[Records from a collection]

____________

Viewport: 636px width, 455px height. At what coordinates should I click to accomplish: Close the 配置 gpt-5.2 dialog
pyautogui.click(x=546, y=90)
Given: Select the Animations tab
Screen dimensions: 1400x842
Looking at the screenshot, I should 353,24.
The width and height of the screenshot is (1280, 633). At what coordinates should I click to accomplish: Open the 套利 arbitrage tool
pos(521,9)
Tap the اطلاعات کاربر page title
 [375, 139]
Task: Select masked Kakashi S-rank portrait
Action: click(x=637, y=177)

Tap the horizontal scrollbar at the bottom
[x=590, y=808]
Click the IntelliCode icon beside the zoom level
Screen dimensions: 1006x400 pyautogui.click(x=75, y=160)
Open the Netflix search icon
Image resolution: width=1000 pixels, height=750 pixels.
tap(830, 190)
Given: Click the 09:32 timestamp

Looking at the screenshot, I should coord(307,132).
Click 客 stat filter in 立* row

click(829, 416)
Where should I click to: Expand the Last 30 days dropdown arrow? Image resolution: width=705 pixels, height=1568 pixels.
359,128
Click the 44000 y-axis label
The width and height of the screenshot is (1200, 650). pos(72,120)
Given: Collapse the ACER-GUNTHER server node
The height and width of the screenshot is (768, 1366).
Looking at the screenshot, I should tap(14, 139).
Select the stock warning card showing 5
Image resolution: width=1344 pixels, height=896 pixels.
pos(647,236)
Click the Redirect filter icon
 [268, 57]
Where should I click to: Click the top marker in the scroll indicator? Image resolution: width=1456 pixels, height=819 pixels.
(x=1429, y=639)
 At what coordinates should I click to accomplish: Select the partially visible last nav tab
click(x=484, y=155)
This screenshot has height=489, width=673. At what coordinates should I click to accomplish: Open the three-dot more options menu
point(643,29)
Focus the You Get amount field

____________

> [PROMPT]
Transcribe exactly, please, the lines from the one with "Click the IntelliCode" to the last line of the entries above, ends included.

> [FINAL ANSWER]
Click the IntelliCode icon beside the zoom level
Screen dimensions: 1006x400 pyautogui.click(x=75, y=160)
Open the Netflix search icon
Image resolution: width=1000 pixels, height=750 pixels.
tap(830, 190)
Given: Click the 09:32 timestamp

Looking at the screenshot, I should coord(307,132).
Click 客 stat filter in 立* row

click(829, 416)
Where should I click to: Expand the Last 30 days dropdown arrow? Image resolution: width=705 pixels, height=1568 pixels.
359,128
Click the 44000 y-axis label
The width and height of the screenshot is (1200, 650). pos(72,120)
Given: Collapse the ACER-GUNTHER server node
The height and width of the screenshot is (768, 1366).
Looking at the screenshot, I should tap(14, 139).
Select the stock warning card showing 5
Image resolution: width=1344 pixels, height=896 pixels.
pos(647,236)
Click the Redirect filter icon
 [268, 57]
Where should I click to: Click the top marker in the scroll indicator? Image resolution: width=1456 pixels, height=819 pixels.
(x=1429, y=639)
 At what coordinates should I click to accomplish: Select the partially visible last nav tab
click(x=484, y=155)
This screenshot has height=489, width=673. At what coordinates should I click to accomplish: Open the three-dot more options menu
point(643,29)
Focus the You Get amount field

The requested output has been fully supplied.